In the latter situation there arises, of course, during the interim, the problem of protecting the insurance company against *151the risk of double coverage, i. e., the risk that the owner may take the position that whichever vehicle is in collision bears the insurance. That there may be a problem does not justify the court’s rewriting the insurance policy in order to avoid it. And here there is no such problem for the simple reason that the collision did not occur until long after the “old” vehicle had been sold to a new owner. This is not in dispute: it is agreed that the new purchaser of the “old” vehicle had even taken out liability insurance with another company.
Thus, the court is not faced with the necessity of guarding, as it should, an insurance company from double risk for a single premium. There was no double risk, or to be more precise, the risk of double coverage ended when the “old” vehicle was sold — long before the collision.
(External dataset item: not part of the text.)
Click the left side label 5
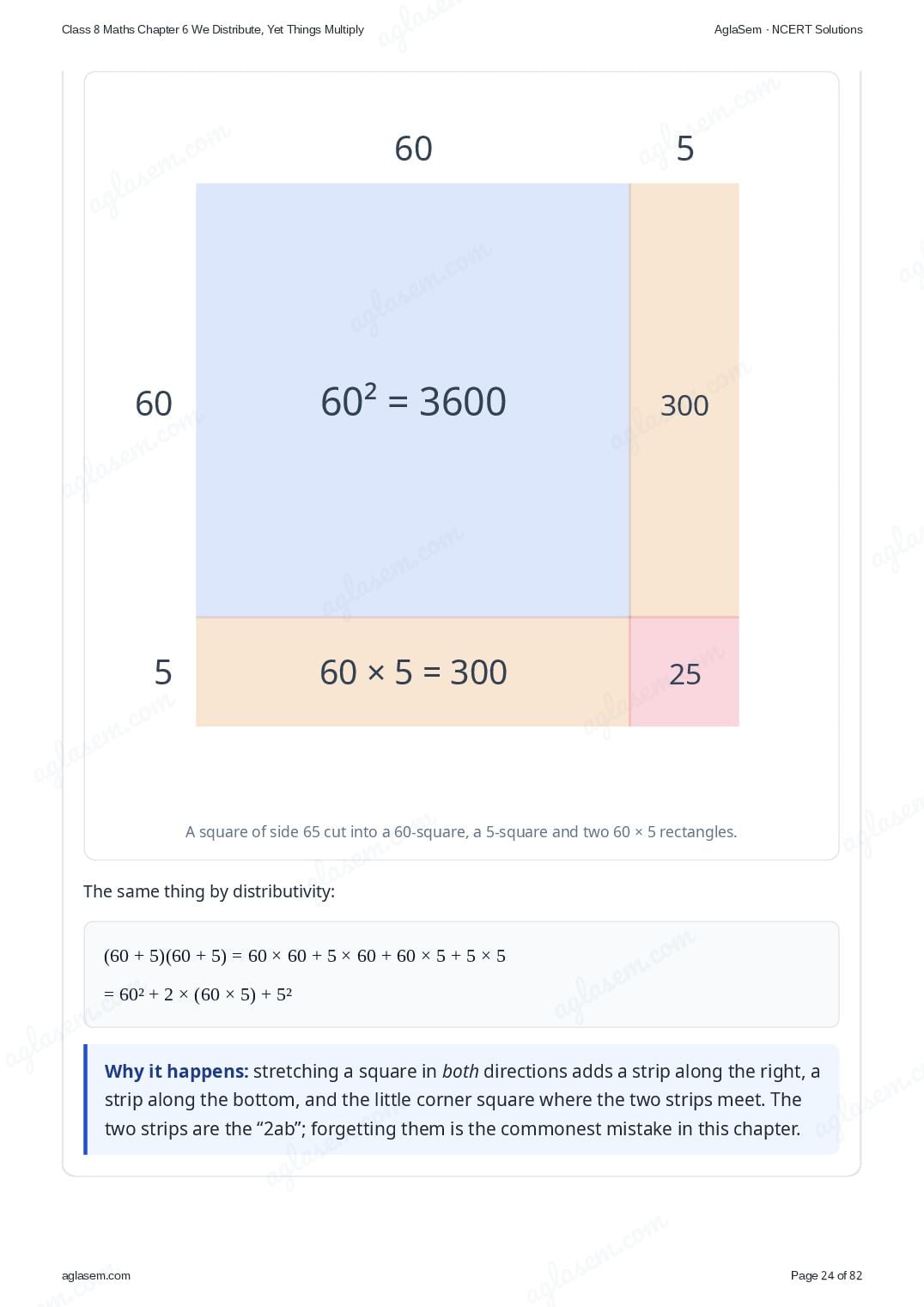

At the time of the collision, the assured owned one and only one vehicle. That it was a Pontiac passenger vehicle instead of a business type Ford van would seem to have diminished rather than increased the risk. The premium had been accepted. Statutory notice (Form 402) had been sent by the Highway Department to the insurer advising that the assured claimed coverage on the “new” vehicle.
The court’s perplexing decision cannot be explained on the ground that, inequitable or not, it is compelled by state court decisions. The only South Carolina case cited by the majority does not require, if indeed it even supports, such a result. In Miller v. Stuyvesant Ins. Co., 242 S.C. 322, 130 S.E.2d 913 (1963), upon purchase of the alleged replacement car by the named insured, title to the original car was transferred into the assured’s wife’s name. The policy defined an insured as “named insured and his spouse if a resident of the same household.” Replacement vehicle was defined to be “an automobile, ownership of which is acquired by the named insured or his spouse if a resident of the same household if * * * it replaces an automobile owned by either and covered by this policy.” In view of these policy terms, the South Carolina Supreme Court quite understandably held that there was no replacement because the original car remained in the possession and ownership of “the named insured or his spouse, who was a resident of the same household.” A decision that there was no replacement is scarcely authority for rewriting the policy to specify when replacement must occur.
In Mitcham v. Travelers Indem. Co., 127 F.2d 27 (4th Cir. 1942), on which the court also relies, the accident occurred before the original vehicle was sold. Unlike Miller and Mitcham, the insured in the instant case did not have ownership or possession of the replaced vehicle at the time of the collision.
Where there is no danger of an insurance company being saddled with double coverage, I think it unjust to permit it to escape single coverage. The innocent collision victims are third party beneficiaries of automobile liability insurance and are entitled to protection where (a) the premium has been paid, (b) the risk is not increased, and (c) the insurance company is not subjected to the danger of double coverage. The universal rule, frequently confirmed by the South Carolina Supreme Court, that terms of an insurance contract should be construed most liberally in favor of the insured should be invoked in the instant case to afford the assured coverage. See, e. g., Glisson v. State Farm Mut. Auto. Ins. Co., 246 S.C. 76, 142 S.E.2d 447, 449 (1965). At the very least, the policy ought not be amended by the court to insert words of limitation that are simply not there.
I dissent.

. See opinion of the court, supra, p. 147, quoting the section of the policy being construed.